▶ EXERCISE DESCRIPTION
Return, unchanged, the lines of the material below from the line containing "You are a computer-use agent. Image" through the last line, including both ends.

** Start of DATA EXTRACT **

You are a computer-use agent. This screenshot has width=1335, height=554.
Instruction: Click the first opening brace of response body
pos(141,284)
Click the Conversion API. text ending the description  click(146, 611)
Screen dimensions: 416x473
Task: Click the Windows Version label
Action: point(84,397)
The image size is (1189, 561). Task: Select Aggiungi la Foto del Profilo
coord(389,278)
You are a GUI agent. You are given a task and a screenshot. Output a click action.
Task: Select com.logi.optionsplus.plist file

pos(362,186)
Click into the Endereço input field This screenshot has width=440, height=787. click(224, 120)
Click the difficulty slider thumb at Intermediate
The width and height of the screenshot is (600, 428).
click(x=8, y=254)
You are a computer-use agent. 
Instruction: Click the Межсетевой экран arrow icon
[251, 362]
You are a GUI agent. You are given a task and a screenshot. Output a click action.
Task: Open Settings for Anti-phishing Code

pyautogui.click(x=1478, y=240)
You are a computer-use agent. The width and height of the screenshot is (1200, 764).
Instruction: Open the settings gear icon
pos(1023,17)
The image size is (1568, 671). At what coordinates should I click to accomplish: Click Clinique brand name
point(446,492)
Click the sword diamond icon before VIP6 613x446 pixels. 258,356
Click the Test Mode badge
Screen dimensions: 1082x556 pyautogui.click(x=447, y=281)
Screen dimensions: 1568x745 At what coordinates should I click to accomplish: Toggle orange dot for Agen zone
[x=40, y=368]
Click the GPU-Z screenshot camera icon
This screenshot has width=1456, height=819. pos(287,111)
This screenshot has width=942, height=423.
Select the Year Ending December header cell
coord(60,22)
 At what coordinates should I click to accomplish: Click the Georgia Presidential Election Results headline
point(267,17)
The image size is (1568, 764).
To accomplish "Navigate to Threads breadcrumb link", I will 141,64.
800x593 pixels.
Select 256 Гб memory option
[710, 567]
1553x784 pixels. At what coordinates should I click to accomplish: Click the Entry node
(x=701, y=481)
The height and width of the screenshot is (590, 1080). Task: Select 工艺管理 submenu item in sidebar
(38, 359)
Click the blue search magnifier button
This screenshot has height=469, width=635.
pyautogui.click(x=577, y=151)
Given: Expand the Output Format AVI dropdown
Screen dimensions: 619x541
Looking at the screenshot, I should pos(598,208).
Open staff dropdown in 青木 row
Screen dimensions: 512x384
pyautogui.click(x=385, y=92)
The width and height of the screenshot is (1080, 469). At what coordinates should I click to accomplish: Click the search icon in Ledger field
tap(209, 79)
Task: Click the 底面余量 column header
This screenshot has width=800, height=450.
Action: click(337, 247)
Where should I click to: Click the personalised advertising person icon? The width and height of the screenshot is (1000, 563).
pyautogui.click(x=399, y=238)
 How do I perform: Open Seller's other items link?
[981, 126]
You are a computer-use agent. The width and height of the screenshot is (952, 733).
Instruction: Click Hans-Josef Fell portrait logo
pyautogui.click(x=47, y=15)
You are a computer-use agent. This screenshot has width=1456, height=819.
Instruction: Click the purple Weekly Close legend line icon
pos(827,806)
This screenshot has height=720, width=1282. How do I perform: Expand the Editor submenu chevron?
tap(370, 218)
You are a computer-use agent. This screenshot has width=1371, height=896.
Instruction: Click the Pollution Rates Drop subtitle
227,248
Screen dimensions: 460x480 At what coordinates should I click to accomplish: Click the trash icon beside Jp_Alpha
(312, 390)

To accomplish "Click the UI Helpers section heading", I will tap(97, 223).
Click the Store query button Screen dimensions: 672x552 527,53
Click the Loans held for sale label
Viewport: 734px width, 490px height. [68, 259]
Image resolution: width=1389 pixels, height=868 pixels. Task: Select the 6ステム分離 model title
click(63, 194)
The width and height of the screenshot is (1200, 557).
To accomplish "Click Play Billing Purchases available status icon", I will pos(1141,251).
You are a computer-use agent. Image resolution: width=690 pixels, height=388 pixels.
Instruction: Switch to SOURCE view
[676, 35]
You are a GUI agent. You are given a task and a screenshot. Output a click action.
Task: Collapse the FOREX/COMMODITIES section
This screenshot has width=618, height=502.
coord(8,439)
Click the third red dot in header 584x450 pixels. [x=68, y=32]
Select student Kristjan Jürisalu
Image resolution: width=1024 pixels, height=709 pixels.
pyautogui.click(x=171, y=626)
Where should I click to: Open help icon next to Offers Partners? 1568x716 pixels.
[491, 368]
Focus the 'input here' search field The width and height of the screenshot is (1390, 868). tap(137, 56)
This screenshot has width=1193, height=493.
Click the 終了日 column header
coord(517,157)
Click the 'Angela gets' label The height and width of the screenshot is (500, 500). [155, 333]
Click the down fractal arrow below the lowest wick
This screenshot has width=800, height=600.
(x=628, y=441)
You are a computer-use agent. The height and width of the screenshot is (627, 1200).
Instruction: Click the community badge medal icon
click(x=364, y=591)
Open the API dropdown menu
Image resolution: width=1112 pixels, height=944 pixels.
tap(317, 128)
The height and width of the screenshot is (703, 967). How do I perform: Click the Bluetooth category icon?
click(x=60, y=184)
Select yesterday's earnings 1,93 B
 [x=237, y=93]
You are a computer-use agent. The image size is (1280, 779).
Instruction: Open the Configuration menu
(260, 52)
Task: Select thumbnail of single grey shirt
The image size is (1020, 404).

** End of DATA EXTRACT **

▶ REPLY TO THE TASK
You are a computer-use agent. Image resolution: width=690 pixels, height=388 pixels.
Instruction: Switch to SOURCE view
[676, 35]
You are a GUI agent. You are given a task and a screenshot. Output a click action.
Task: Collapse the FOREX/COMMODITIES section
This screenshot has width=618, height=502.
coord(8,439)
Click the third red dot in header 584x450 pixels. [x=68, y=32]
Select student Kristjan Jürisalu
Image resolution: width=1024 pixels, height=709 pixels.
pyautogui.click(x=171, y=626)
Where should I click to: Open help icon next to Offers Partners? 1568x716 pixels.
[491, 368]
Focus the 'input here' search field The width and height of the screenshot is (1390, 868). tap(137, 56)
This screenshot has width=1193, height=493.
Click the 終了日 column header
coord(517,157)
Click the 'Angela gets' label The height and width of the screenshot is (500, 500). [155, 333]
Click the down fractal arrow below the lowest wick
This screenshot has width=800, height=600.
(x=628, y=441)
You are a computer-use agent. The height and width of the screenshot is (627, 1200).
Instruction: Click the community badge medal icon
click(x=364, y=591)
Open the API dropdown menu
Image resolution: width=1112 pixels, height=944 pixels.
tap(317, 128)
The height and width of the screenshot is (703, 967). How do I perform: Click the Bluetooth category icon?
click(x=60, y=184)
Select yesterday's earnings 1,93 B
 [x=237, y=93]
You are a computer-use agent. The image size is (1280, 779).
Instruction: Open the Configuration menu
(260, 52)
Task: Select thumbnail of single grey shirt
The image size is (1020, 404).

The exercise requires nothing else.